Colloque des écrivains et artistes noirs (partie 3)

Malgré tous ces thèmes, la question centrale reste celle de l'homme noir et de l'union des peuples noirs. Sur quels critères nous définir comme un seul et même groupe ? Nous l'avons vu, pour certains la couleur de peau est un élément trop réducteur pendant que pour d'autres, c'est, au contraire, le facteur central qui légitime cette volonté d'union. Pour ma part, la couleur de peau ne peut être un paramètre suffisant. D'ailleurs lorsque l'on parle « d'homme noir » je ne pense pas qu'il faille entendre le terme « noir » comme faisant référence à une couleur de peau. Il renvoie, selon moi, bien plus à un ensemble de valeurs et d'attitudes communes aux hommes noirs. Il s'avère essentiel de préciser qu'une communauté, bien souvent, se construit en opposition ou en défiance vis-à-vis d'une autre. Les Noirs ne peuvent se dire unis uniquement par la couleur de peau. Les Noirs ne peuvent pas plus se déclarer unis par les coutumes car chaque patrie a ses coutumes et dans chaque patrie il y a des divergences selon les ethnies. En revanche, il y a un domaine dans lequel tous les Noirs peuvent se retrouver : l'Histoire. Le Blanc a construit l'histoire commune des peuples noirs par le commerce triangulaire et la colonisation et c'est à ce titre que tous ces peuples noirs peuvent se définir comme un. C'est effectivement ce que tente d'expliquer A. Diop lors du colloque : « La couleur de la peau n'est qu'un accident ; cette couleur n'en est pas moins responsable d'événements, d'œuvres, d'institution de lois éthiques qui ont marqué de façon indélébile l'histoire de nos rapports avec l'homme blanc. »
Voilà également pourquoi nous parlons des Noirs et non des Africains. Ce colloque est ambitieux en ce sens qu'il cherche à unir non pas uniquement les peuples d'Afrique noire mais également la diaspora noire : « Noirs des Etats-Unis, des Antilles et du continent africain, quelle que soit la distance qui sépare parfois nos univers spirituels, nous avons ceci d'incontestablement commun que nous descendons des mêmes ancêtres. » (A. Diop).

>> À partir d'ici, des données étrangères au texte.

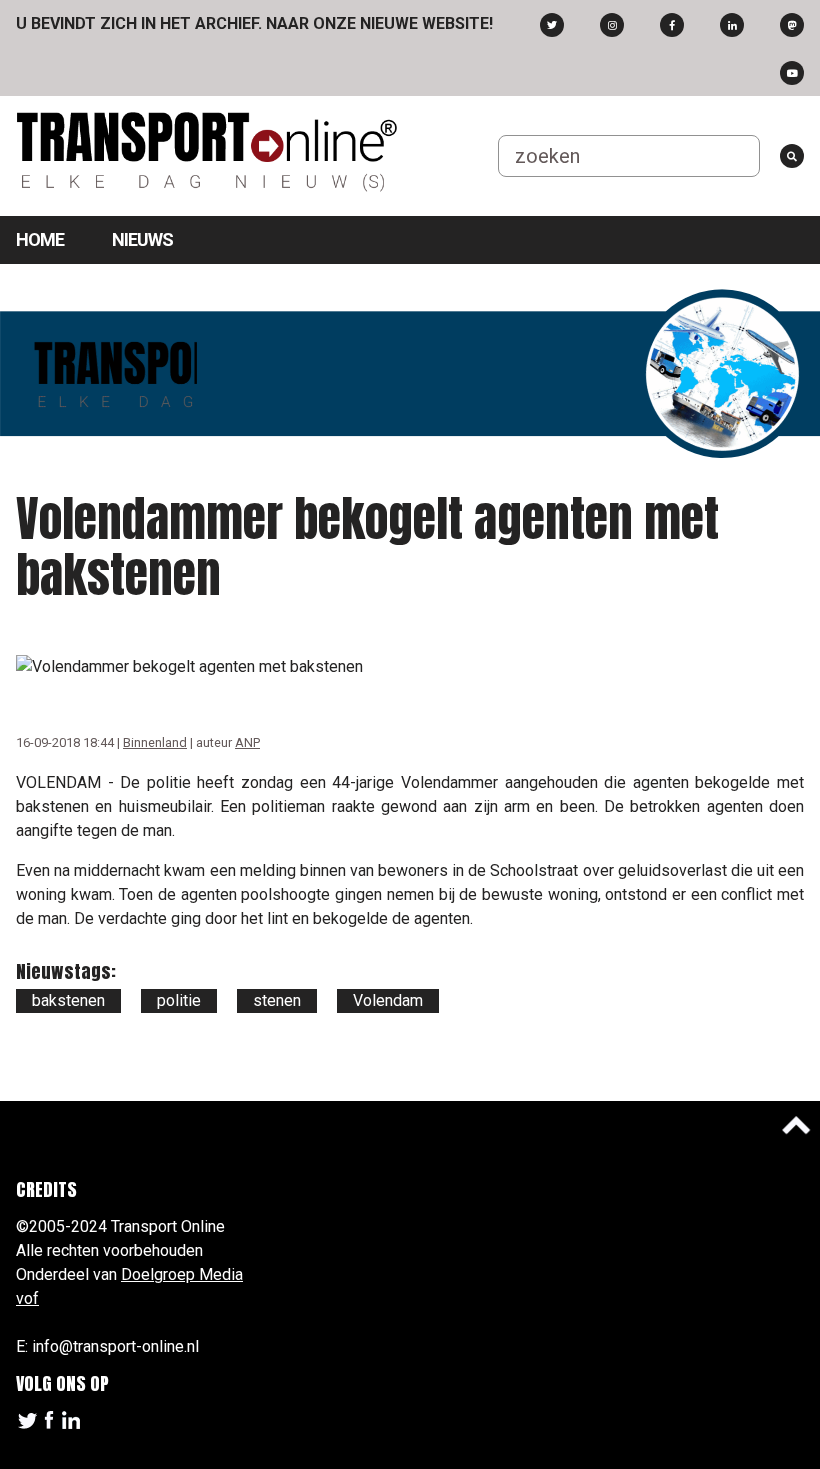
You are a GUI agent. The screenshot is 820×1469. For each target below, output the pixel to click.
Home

Si, selon moi, rallier la diaspora noire à l'Afrique noire dans une éventuelle union semble utopique, les intellectuels de ce colloque ont eu le mérite, le courage, d'en émettre l'idée à une époque ou le monde se régionalise -pactomanie d'après-guerre, CEE en 1957- . Ces grands hommes, ces « Etoiles noires » ont eu l'audace de se questionner sur leur identité et de poser les bases d'une possible société post-raciale que semble aujourd'hui connaître les Etats-Unis avec l'élection de Barak Obama. Mieux encore, par les arts et la culture, ils ont tenté de prouver au monde que l'Afrique et les Noirs en général faisaient bien parti de l'Histoire comme semble encore l'ignorer certains chefs d'Etats occidentaux.

Enfin et surtout, cet événement, vieux de plus d'un demi siècle nous montre que la question de l'identité n'est pas nouvelle, qu'elle s'est posée de tout temps et qu'il serait plus judicieux de laisser l'Histoire délivrer ses réponses plutôt que de tenter de légiférer sur un problème si complexe.